District Court Erred in Using Strict Evidentiary Standard in Preliminary Injunction Proceedings: Fourth Circuit

by Practical Law Litigation
Law stated as of 21 Apr 2016USA (National/Federal)
In G. G. v. Gloucester County School Board, the US Court of Appeals for the Fourth Circuit held that the district court abused its discretion when it used a strict evidentiary standard in assessing a motion for preliminary injunction.
On April 19, 2016, in G. G. v. Gloucester County School Board, the US Court of Appeals for the Fourth Circuit held that the district court abused its discretion when it used a strict evidentiary standard in assessing a motion for preliminary injunction ( (4th Cir. Apr. 19, 2016)).
G.G. is a transgender boy seeking to use the boys' restroom at his high school. He first had the approval of the school administration to use the boys' restroom and did so without incident for about seven weeks. The local school board, however, then passed a policy banning G.G. from the boys' restroom, limiting the use of the facilities to one's corresponding biological gender.
On June 11, 2015, G.G. sued the local school board for violations of Title IX of the Education Amendments Act of 1972 and the equal protection clause of the US Constitution, arguing that he was being discriminated against on the basis of his sex. G.G. also sought a preliminary injunction allowing him to use the boys' restroom. The district court dismissed G.G.'s Title IX claim, reasoning that Title IX prohibits discrimination on the basis of sex and not on the basis of other concepts like gender, gender identity, or sexual orientation. The court also denied his request for a preliminary injunction, finding that he did not make the required showing that the balance of equities was in his favor. G.G. appealed.

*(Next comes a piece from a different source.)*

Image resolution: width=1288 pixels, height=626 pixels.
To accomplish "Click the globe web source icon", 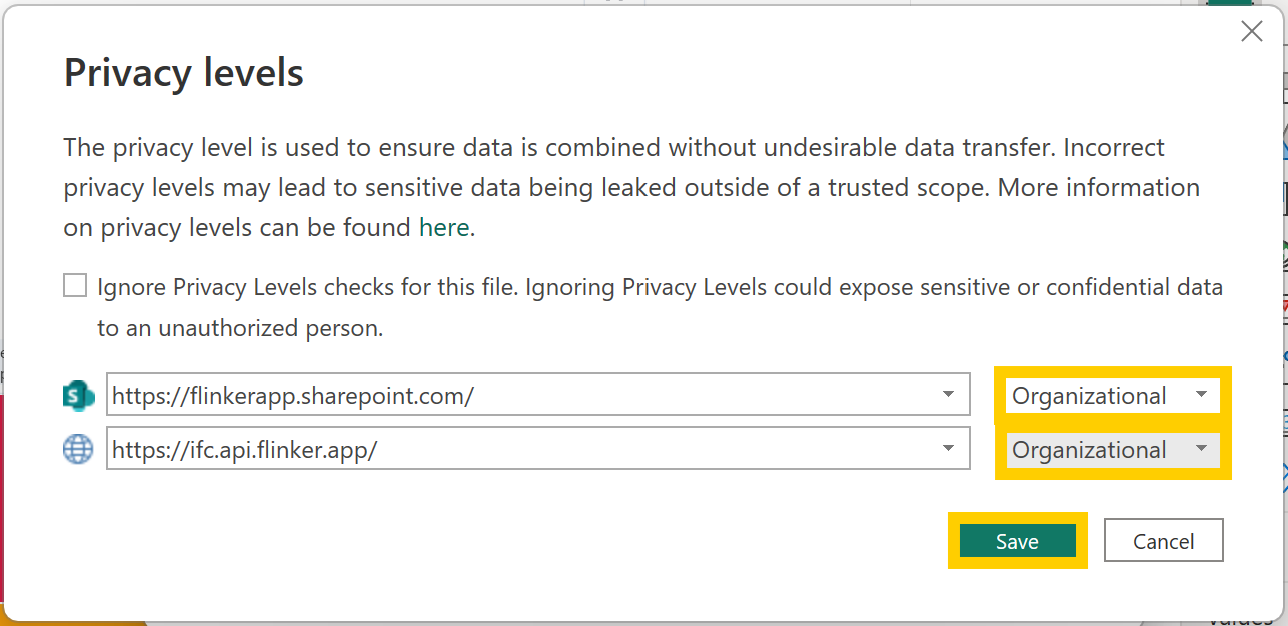I will (x=78, y=448).
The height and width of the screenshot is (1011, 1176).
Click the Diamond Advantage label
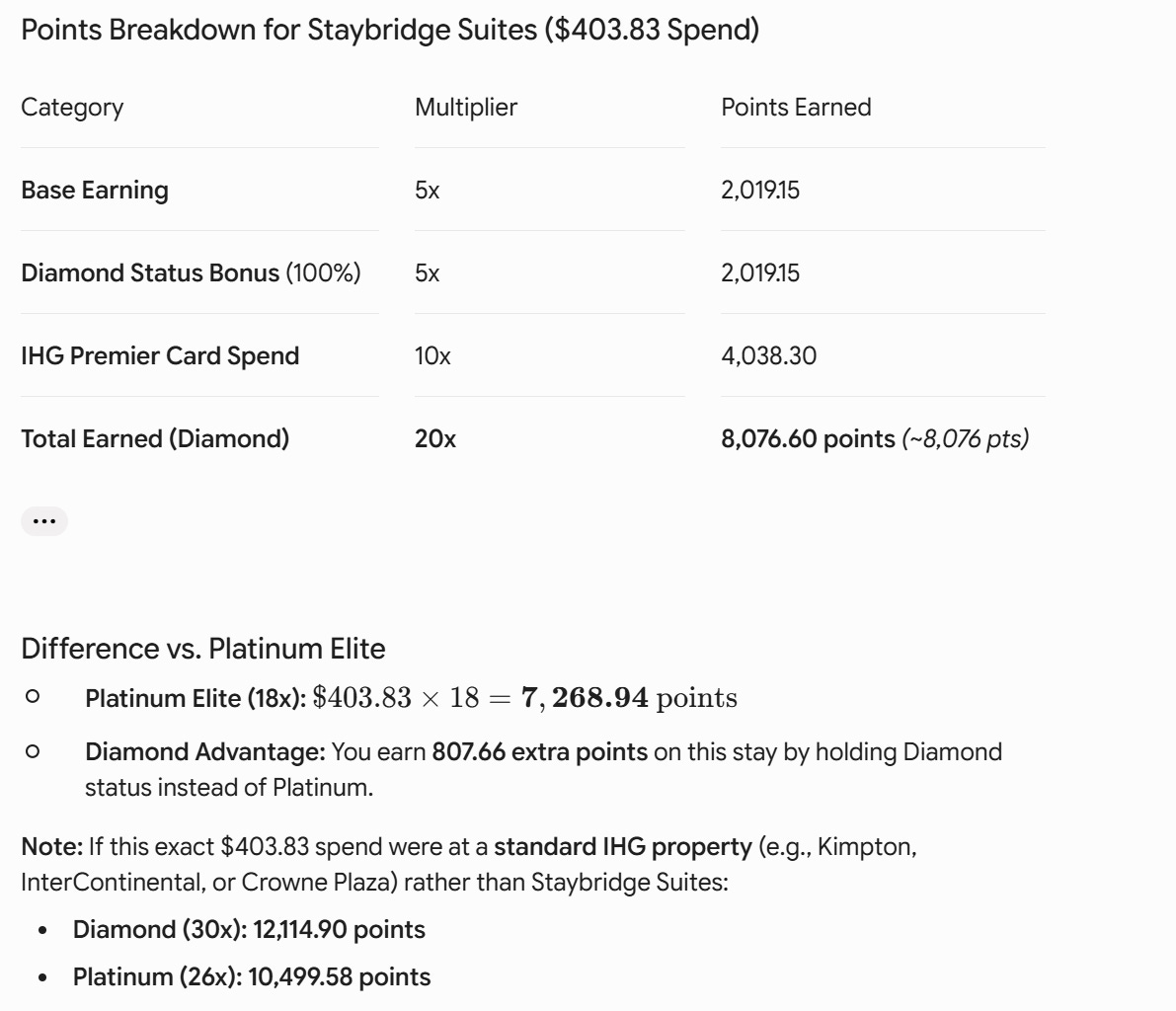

As to the denial of preliminary injunction, the Fourth Circuit reviewed the district court's decision for abuse of discretion. It found that the district court misstated the evidentiary standard governing preliminary injunction hearings by requiring that the court may consider only admissible evidence. In assessing the balance of hardships, the district court refused to consider the two declarations G.G. submitted, one from G.G. himself and one from a medical expert who explained the harms G.G. would suffer as a result of his exclusion from the boys' restroom, because they contained inadmissible evidence, including hearsay. Following University of Texas v. Camenisch, the Fourth Circuit found that preliminary injunctions were governed by less strict rules of evidence (451 U.S. 390, 395 (1981)). Although admissible evidence may be more persuasive than inadmissible evidence in the preliminary injunction hearing, it was erroneous for the district court to reject G.G.'s proffered evidence because it might be inadmissible at a subsequent trial.
Additionally, the court joined seven of the circuit courts in deciding that the fact that evidence is hearsay goes to weight, not preclusion. These circuit courts also permit district courts to rely on hearsay evidence for the limited purpose of determining whether to award a preliminary injunction. Because preliminary injunction proceedings are informal, district courts are permitted to look at hearsay or other inadmissible evidence. The Fourth Circuit therefore concluded that the district court abused its discretion when its denied preliminary injunction without considering G.G.'s proffered evidence. The court vacated the district court's denial of preliminary injunction and remanded.
The court also reversed its dismissal of G.G.'s Title IX claim.